- _Data for the task_:
---+---

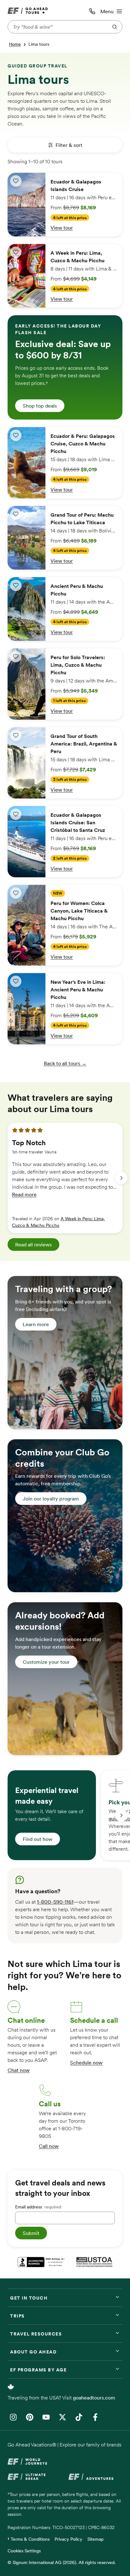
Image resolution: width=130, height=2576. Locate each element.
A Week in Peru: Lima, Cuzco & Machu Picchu (58, 1221)
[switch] (15, 181)
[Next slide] (121, 1178)
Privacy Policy (68, 2539)
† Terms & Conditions (29, 2539)
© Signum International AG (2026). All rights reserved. (62, 2562)
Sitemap (95, 2539)
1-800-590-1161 (55, 1901)
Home (15, 44)
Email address (38, 2207)
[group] (65, 1178)
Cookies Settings (24, 2551)
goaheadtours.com (94, 2397)
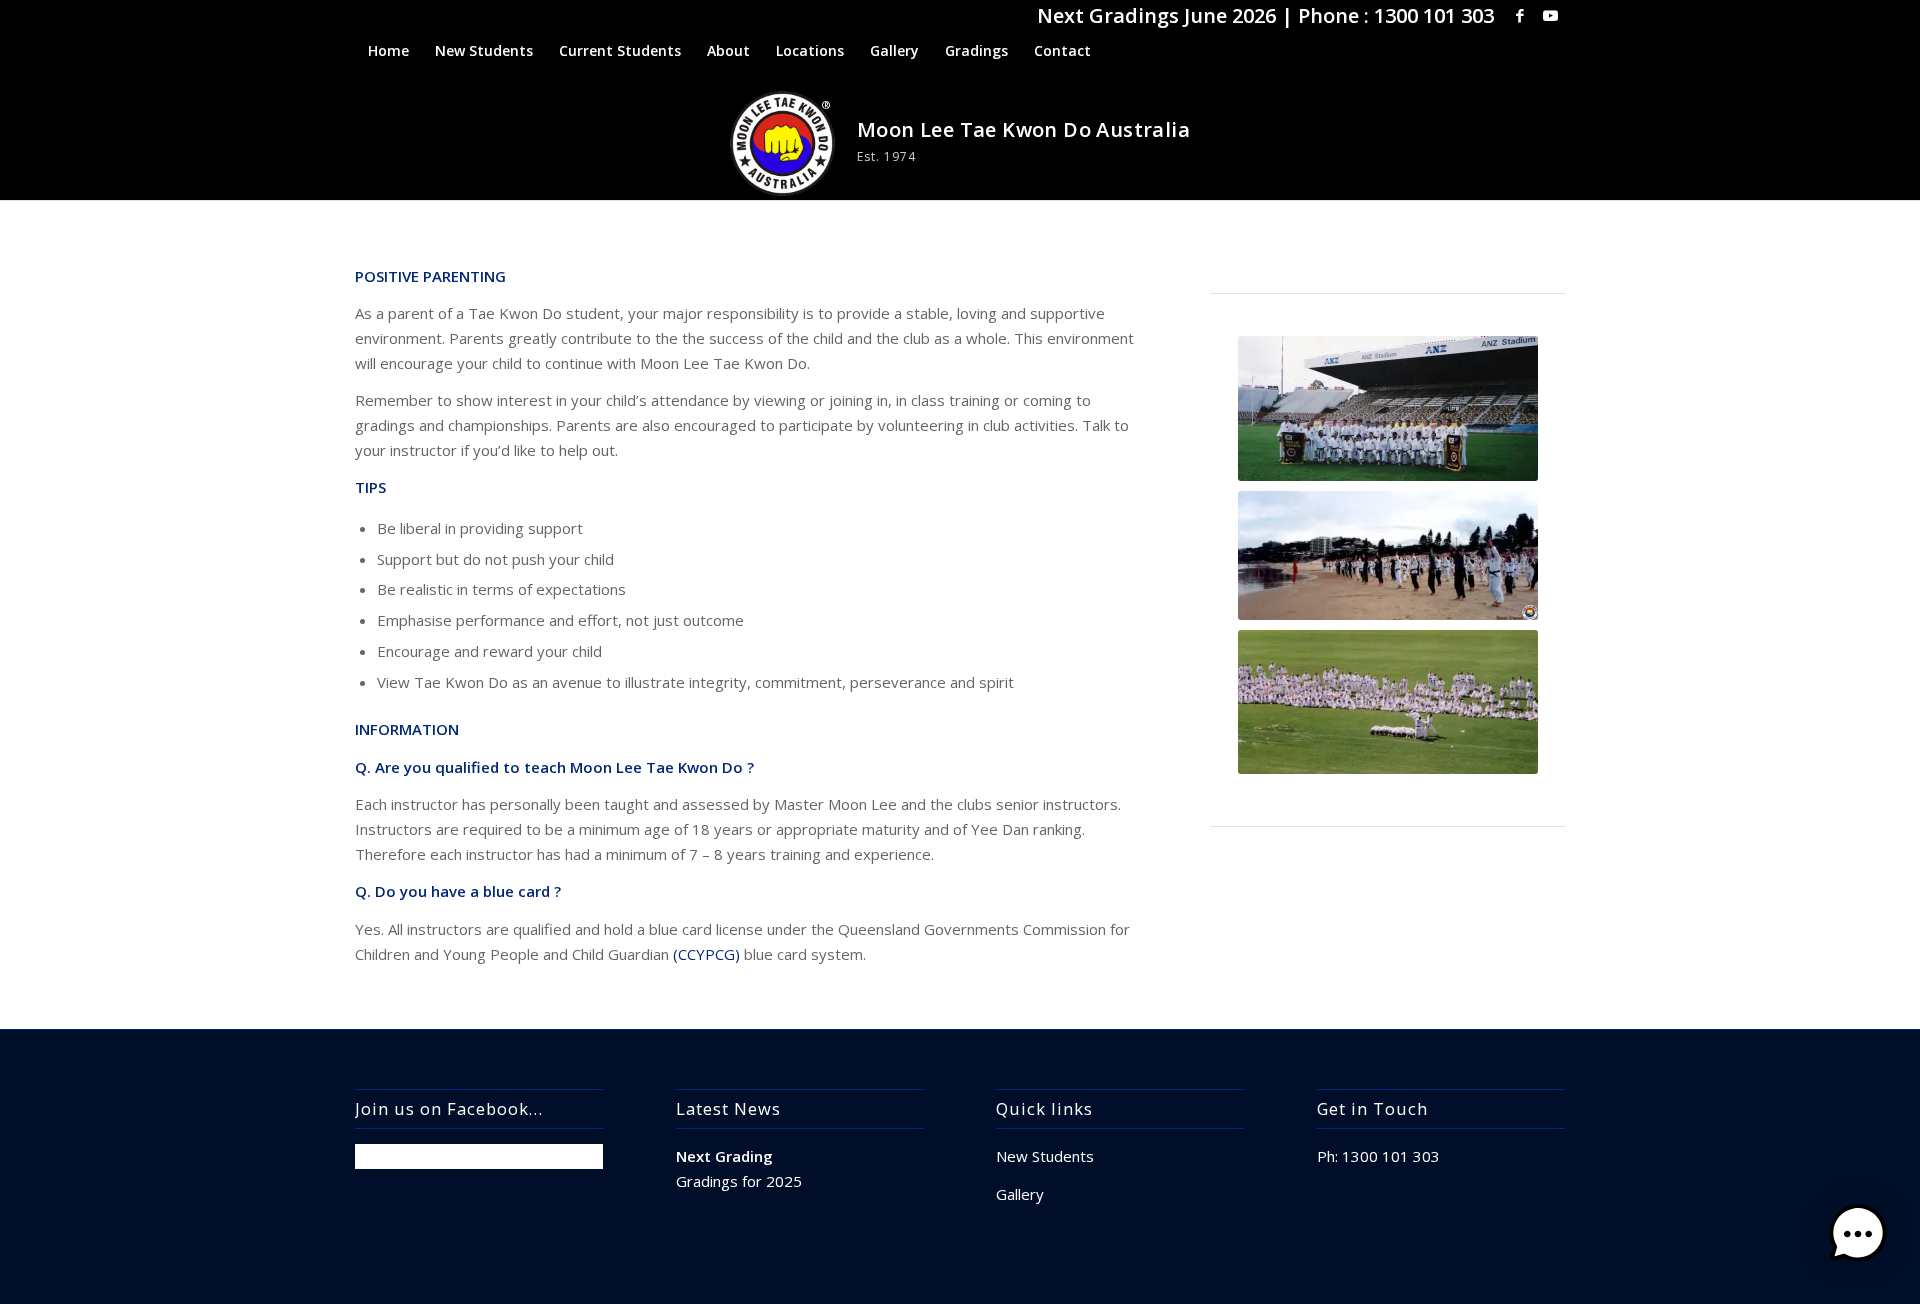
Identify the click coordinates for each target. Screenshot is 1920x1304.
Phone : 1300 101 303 (1396, 15)
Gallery (1020, 1194)
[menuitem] (388, 51)
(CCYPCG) (706, 954)
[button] (1858, 1238)
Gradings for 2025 (739, 1181)
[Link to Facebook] (1519, 15)
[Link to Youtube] (1550, 15)
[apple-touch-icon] (782, 143)
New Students (1045, 1156)
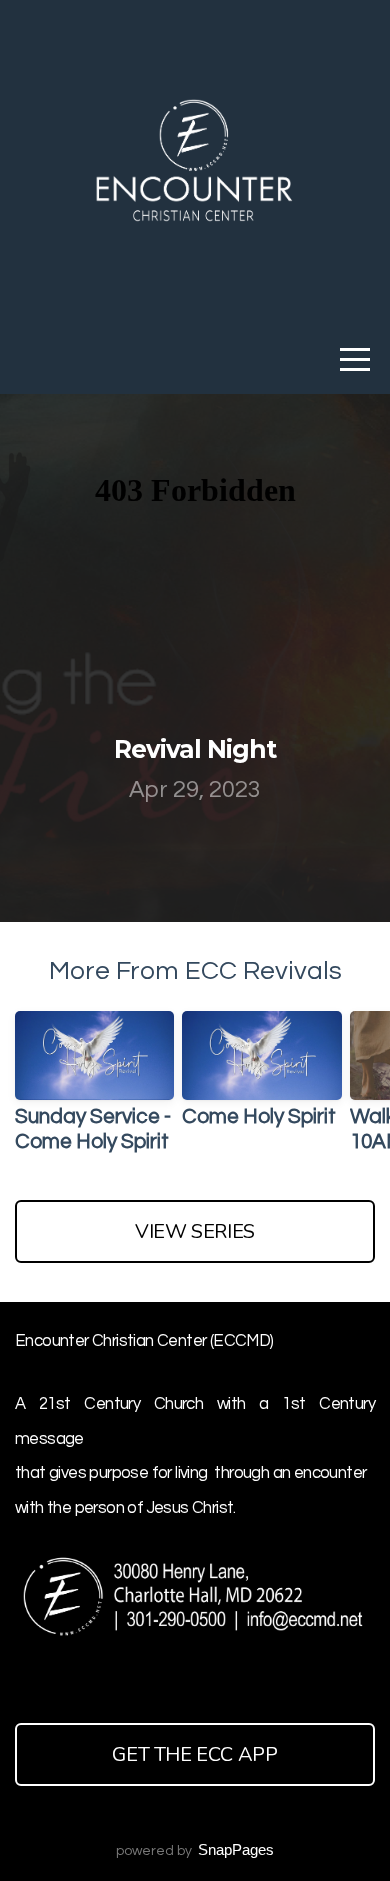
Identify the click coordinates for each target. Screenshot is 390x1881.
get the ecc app (194, 1754)
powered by (195, 1851)
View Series (195, 1231)
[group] (94, 1090)
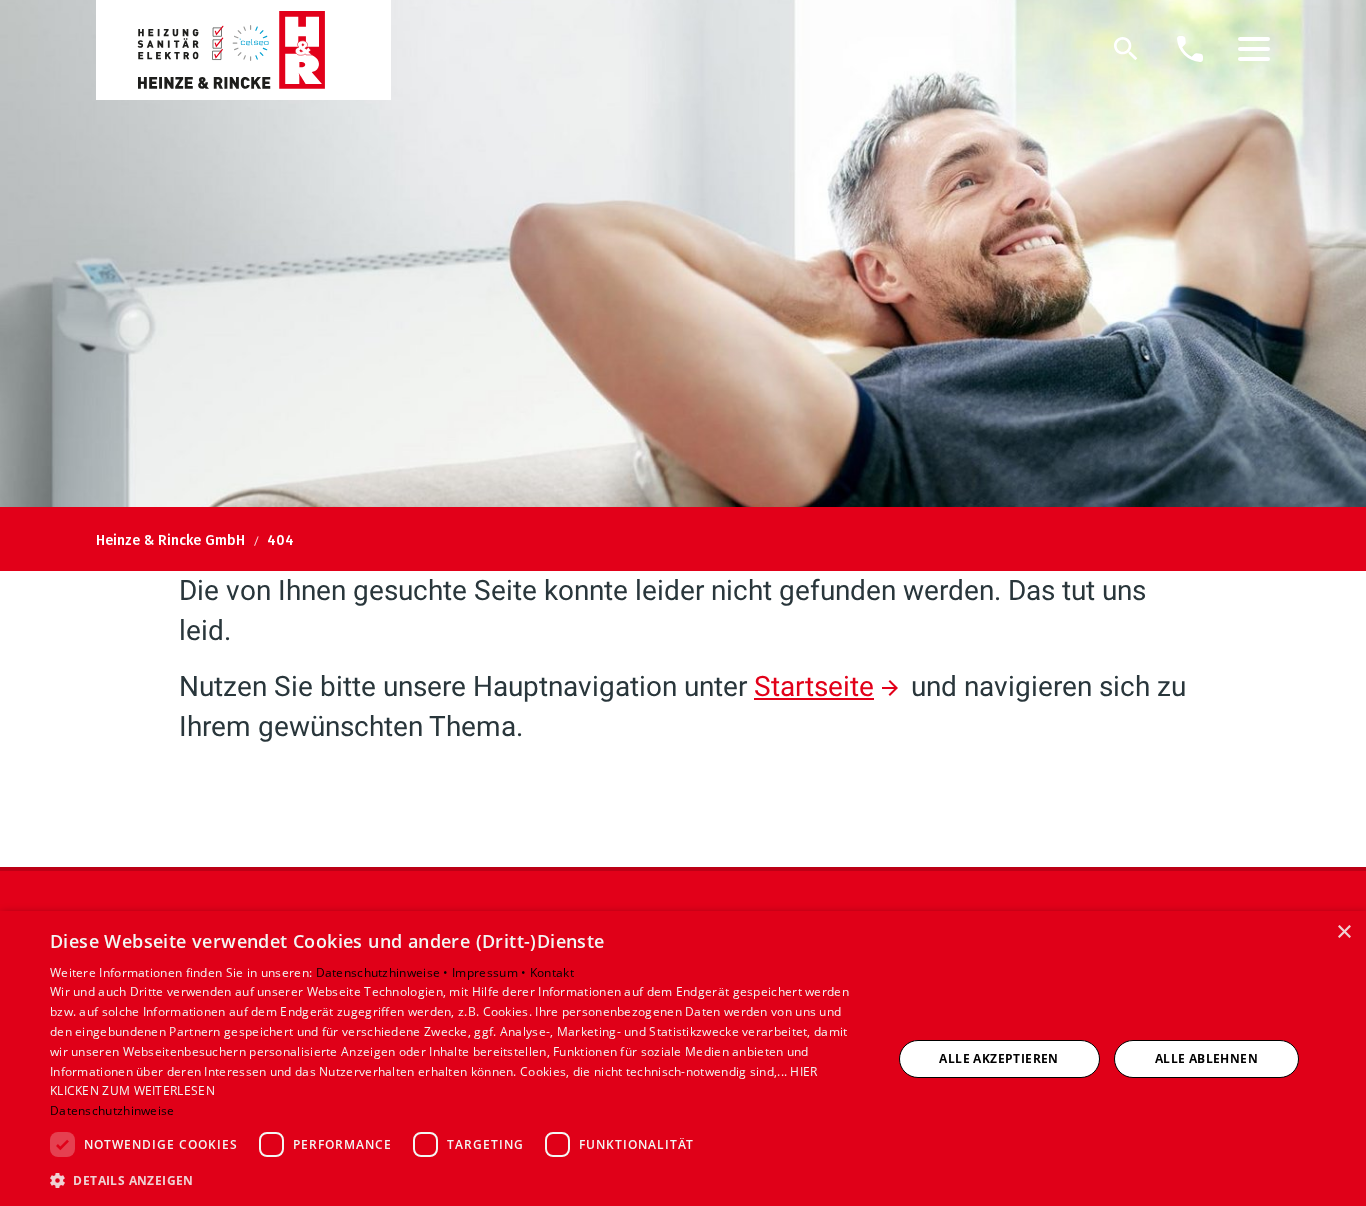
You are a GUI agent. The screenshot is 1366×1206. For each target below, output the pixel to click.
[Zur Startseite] (243, 50)
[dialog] (683, 1058)
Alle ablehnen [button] (1206, 1058)
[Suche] (1126, 49)
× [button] (1343, 932)
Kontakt (552, 972)
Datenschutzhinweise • (384, 972)
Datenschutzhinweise (112, 1110)
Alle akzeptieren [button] (998, 1058)
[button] (1254, 49)
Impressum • (491, 972)
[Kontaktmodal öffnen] (1190, 49)
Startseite (814, 686)
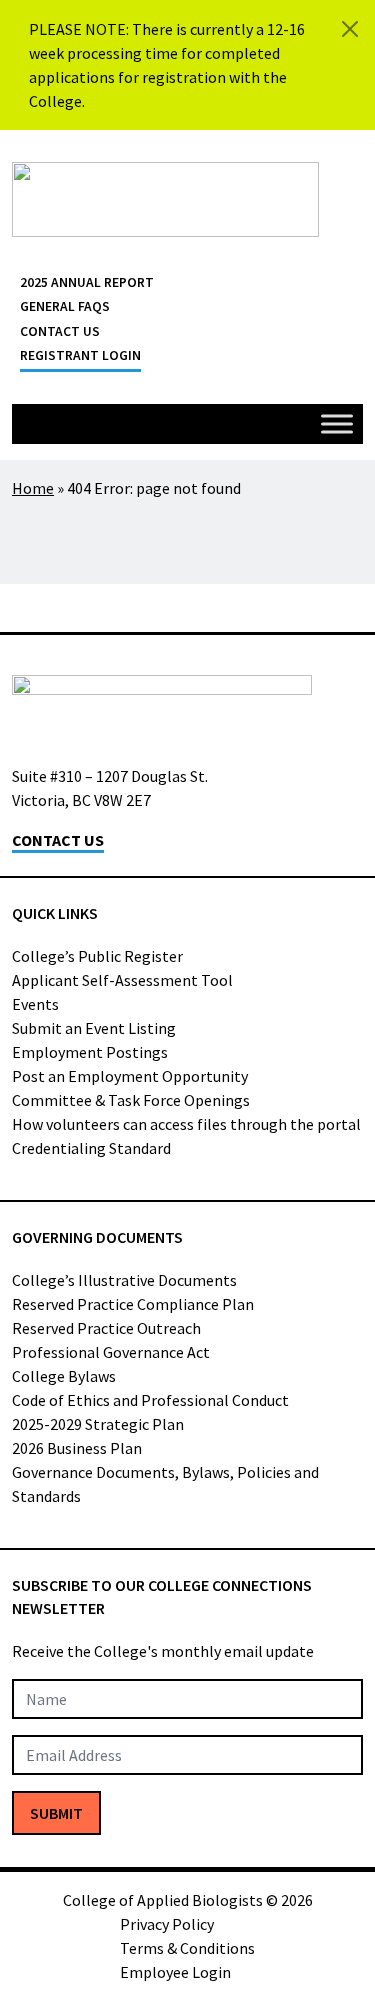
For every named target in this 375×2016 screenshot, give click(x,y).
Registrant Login (80, 355)
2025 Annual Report (87, 282)
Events (35, 1004)
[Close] (350, 29)
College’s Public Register (97, 956)
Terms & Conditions (187, 1948)
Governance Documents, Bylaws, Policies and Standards (165, 1484)
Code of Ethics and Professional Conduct (150, 1400)
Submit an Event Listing (94, 1028)
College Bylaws (64, 1376)
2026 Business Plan (77, 1448)
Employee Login (175, 1972)
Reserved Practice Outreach (106, 1328)
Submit (56, 1813)
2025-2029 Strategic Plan (98, 1424)
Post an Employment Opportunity (130, 1076)
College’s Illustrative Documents (124, 1280)
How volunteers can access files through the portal (186, 1124)
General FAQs (65, 306)
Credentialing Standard (91, 1148)
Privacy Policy (167, 1924)
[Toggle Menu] (337, 423)
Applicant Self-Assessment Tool (122, 980)
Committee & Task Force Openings (131, 1100)
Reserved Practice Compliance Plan (133, 1304)
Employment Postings (90, 1052)
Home (33, 488)
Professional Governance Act (111, 1352)
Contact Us (60, 331)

---+---

- _What this task involves_: Your answer must be everything above from the line with "Privacy Policy (68, 2539)" down to the line with "Alle akzeptieren [button] (998, 1058)", word for word, and no pictures.

- _Solution to the exercise_:
Privacy Policy (68, 2539)
† Terms & Conditions (29, 2539)
© Signum International AG (2026). All rights reserved. (62, 2562)
Sitemap (95, 2539)
1-800-590-1161 (55, 1901)
Home (15, 44)
Email address (38, 2207)
[group] (65, 1178)
Cookies Settings (24, 2551)
goaheadtours.com (94, 2397)
Identify the click coordinates for each target. Screenshot is 1920x1304.
Phone : 1300 101 303 (1396, 15)
Gallery (1020, 1194)
[menuitem] (388, 51)
(CCYPCG) (706, 954)
[button] (1858, 1238)
Gradings for 2025 (739, 1181)
[Link to Facebook] (1519, 15)
[Link to Youtube] (1550, 15)
[apple-touch-icon] (782, 143)
New Students (1045, 1156)
Identify the click coordinates for each target. Screenshot is 390x1881.
get the ecc app (194, 1754)
powered by (195, 1851)
View Series (195, 1231)
[group] (94, 1090)
You are a GUI agent. The screenshot is 1366×1206. For each target below, output the pixel to click.
[Zur Startseite] (243, 50)
[dialog] (683, 1058)
Alle ablehnen [button] (1206, 1058)
[Suche] (1126, 49)
× [button] (1343, 932)
Kontakt (552, 972)
Datenschutzhinweise • (384, 972)
Datenschutzhinweise (112, 1110)
Alle akzeptieren [button] (998, 1058)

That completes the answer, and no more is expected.